Work instructions: In the listing, starting with the line containing "You are a computer-use agent. The width" and going on through the line containing "click(x=2270, y=35)", rewrite those lines with "icon" changed to "symbol" and nothing else altered.

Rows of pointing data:
**********

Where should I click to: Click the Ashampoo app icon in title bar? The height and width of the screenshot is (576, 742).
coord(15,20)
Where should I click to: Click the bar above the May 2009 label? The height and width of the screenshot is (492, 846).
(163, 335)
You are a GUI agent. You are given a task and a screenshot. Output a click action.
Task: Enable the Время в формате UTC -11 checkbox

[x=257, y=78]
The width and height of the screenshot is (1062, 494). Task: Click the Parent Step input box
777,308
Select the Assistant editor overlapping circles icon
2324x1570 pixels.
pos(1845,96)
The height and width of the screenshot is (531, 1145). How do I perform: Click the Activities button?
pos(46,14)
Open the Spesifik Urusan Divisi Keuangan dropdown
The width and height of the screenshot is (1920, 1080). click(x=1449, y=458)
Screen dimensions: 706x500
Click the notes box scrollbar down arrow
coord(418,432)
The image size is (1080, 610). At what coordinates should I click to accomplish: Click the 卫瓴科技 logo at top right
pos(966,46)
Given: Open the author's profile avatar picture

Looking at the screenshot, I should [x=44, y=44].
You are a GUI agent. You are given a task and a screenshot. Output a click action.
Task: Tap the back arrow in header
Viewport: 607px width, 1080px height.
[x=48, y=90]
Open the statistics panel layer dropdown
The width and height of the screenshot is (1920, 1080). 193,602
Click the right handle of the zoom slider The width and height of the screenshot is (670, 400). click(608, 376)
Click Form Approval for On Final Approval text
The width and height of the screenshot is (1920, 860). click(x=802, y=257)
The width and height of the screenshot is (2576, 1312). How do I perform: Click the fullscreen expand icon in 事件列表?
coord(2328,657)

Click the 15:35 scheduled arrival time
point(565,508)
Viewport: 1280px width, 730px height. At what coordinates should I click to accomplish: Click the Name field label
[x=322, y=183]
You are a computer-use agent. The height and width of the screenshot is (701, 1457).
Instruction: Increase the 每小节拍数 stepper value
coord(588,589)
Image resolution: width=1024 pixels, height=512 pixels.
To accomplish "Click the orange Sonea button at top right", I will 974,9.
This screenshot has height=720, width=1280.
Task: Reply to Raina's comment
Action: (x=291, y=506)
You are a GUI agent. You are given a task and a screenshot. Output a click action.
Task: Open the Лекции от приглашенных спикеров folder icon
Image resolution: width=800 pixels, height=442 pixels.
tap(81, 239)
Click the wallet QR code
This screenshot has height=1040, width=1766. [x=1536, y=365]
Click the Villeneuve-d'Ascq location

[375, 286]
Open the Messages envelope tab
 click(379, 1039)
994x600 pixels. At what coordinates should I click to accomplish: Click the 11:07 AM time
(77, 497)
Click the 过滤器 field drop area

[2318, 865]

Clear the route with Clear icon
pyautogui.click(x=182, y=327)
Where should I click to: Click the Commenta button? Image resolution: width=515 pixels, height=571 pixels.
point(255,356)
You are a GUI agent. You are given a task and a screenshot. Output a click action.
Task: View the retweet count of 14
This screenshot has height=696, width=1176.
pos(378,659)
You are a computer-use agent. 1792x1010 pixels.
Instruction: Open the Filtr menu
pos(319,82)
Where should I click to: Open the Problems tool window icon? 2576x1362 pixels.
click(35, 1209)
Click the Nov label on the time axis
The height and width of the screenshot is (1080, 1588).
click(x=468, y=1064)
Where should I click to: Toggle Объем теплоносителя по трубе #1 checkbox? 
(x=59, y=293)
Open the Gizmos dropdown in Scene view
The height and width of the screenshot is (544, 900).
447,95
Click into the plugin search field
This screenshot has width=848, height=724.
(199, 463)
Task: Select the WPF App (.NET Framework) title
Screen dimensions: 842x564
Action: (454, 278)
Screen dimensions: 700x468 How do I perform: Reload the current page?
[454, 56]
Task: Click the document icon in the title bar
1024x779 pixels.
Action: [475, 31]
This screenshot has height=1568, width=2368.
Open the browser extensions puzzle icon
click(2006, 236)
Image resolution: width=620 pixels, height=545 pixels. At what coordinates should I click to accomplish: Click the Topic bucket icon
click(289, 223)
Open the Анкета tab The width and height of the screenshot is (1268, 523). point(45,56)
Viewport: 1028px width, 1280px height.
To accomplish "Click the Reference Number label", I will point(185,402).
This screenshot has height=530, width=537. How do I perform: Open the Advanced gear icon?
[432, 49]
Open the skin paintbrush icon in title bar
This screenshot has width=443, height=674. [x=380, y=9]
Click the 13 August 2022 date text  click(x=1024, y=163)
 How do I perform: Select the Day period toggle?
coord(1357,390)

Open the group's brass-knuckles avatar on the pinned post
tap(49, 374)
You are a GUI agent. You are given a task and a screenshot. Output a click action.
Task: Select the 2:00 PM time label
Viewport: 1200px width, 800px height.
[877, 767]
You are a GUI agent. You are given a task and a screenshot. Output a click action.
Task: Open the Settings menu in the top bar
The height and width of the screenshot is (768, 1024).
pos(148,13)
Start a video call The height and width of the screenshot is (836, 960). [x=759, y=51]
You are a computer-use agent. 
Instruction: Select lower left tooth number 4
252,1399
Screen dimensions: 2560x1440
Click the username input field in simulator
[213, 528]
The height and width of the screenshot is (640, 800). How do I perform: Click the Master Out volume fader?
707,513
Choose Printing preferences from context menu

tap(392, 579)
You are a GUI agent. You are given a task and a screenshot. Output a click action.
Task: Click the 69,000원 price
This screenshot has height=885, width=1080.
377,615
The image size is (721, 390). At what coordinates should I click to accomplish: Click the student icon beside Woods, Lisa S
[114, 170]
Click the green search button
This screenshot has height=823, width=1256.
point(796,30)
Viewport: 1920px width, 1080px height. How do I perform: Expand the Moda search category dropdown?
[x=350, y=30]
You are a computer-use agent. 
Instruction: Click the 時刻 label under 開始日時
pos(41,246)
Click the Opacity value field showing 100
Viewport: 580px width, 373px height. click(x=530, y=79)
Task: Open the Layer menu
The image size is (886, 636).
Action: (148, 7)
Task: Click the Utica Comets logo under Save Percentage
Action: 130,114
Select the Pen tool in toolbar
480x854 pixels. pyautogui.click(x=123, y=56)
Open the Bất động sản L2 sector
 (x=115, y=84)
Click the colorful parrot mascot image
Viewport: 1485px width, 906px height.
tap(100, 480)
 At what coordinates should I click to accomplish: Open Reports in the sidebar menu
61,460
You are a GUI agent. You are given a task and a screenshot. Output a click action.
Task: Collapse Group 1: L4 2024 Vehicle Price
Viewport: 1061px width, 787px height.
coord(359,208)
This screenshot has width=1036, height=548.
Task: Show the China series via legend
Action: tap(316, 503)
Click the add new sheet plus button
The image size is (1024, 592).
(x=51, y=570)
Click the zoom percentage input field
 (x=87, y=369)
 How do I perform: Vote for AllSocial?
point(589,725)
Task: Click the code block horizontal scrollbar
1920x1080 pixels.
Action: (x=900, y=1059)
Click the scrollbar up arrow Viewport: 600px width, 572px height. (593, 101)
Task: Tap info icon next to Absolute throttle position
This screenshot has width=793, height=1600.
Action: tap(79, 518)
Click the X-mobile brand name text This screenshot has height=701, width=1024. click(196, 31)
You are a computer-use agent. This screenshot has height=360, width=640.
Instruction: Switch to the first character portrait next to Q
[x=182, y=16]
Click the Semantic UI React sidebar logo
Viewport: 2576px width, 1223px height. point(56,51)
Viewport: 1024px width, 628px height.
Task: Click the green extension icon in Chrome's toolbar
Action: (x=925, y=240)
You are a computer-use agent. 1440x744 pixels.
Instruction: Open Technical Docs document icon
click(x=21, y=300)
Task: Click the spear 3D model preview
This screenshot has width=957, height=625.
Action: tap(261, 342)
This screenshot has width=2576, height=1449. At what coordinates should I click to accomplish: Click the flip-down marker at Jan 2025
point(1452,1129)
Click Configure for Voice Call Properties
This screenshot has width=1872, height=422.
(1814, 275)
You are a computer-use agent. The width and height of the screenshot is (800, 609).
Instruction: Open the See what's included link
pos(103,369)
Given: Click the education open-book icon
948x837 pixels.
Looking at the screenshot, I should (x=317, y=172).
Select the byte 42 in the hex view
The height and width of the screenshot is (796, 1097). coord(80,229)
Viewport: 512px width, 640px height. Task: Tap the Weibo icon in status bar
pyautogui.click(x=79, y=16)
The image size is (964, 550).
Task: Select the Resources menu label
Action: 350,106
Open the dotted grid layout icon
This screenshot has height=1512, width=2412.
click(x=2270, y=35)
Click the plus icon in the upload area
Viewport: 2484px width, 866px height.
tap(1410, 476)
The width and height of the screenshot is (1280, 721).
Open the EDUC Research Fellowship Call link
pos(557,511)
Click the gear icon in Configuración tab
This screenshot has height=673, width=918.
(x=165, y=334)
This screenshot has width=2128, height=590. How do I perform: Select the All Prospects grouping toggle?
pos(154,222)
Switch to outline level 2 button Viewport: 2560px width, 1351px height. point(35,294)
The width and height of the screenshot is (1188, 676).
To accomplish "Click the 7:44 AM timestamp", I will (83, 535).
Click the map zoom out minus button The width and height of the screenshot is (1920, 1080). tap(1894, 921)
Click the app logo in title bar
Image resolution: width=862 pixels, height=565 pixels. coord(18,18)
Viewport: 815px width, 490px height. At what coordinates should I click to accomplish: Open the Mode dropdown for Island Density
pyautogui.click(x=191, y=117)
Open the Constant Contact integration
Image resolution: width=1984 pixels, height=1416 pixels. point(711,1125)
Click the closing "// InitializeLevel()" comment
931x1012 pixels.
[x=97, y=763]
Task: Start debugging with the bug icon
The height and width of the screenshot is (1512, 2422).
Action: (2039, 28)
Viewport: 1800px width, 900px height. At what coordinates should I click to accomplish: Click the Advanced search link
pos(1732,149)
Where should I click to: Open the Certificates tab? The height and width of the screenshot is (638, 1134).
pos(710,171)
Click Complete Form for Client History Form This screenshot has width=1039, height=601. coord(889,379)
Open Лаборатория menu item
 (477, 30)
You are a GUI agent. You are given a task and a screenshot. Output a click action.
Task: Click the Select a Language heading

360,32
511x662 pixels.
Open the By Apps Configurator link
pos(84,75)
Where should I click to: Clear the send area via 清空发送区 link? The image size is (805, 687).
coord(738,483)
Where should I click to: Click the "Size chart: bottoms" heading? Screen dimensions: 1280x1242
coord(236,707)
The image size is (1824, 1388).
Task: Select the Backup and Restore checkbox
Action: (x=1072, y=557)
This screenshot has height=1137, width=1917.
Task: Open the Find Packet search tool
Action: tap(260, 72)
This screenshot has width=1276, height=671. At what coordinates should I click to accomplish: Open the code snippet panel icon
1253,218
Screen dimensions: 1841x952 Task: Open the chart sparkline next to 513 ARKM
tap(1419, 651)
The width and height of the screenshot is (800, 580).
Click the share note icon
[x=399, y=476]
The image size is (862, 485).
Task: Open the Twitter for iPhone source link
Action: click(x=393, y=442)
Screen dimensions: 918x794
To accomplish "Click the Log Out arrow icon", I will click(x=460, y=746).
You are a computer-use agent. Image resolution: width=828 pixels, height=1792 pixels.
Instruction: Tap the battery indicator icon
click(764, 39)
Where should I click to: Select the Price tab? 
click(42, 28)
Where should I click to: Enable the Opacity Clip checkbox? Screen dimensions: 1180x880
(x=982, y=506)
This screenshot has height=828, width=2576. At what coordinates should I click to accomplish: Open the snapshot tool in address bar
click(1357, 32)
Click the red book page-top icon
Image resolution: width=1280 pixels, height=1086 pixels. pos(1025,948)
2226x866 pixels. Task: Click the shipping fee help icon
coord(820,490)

**********

Exercise answer:
You are a computer-use agent. The width and height of the screenshot is (800, 609).
Instruction: Open the See what's included link
pos(103,369)
Given: Click the education open-book symbol
948x837 pixels.
Looking at the screenshot, I should (x=317, y=172).
Select the byte 42 in the hex view
The height and width of the screenshot is (796, 1097). coord(80,229)
Viewport: 512px width, 640px height. Task: Tap the Weibo symbol in status bar
pyautogui.click(x=79, y=16)
The image size is (964, 550).
Task: Select the Resources menu label
Action: 350,106
Open the dotted grid layout symbol
This screenshot has height=1512, width=2412.
click(x=2270, y=35)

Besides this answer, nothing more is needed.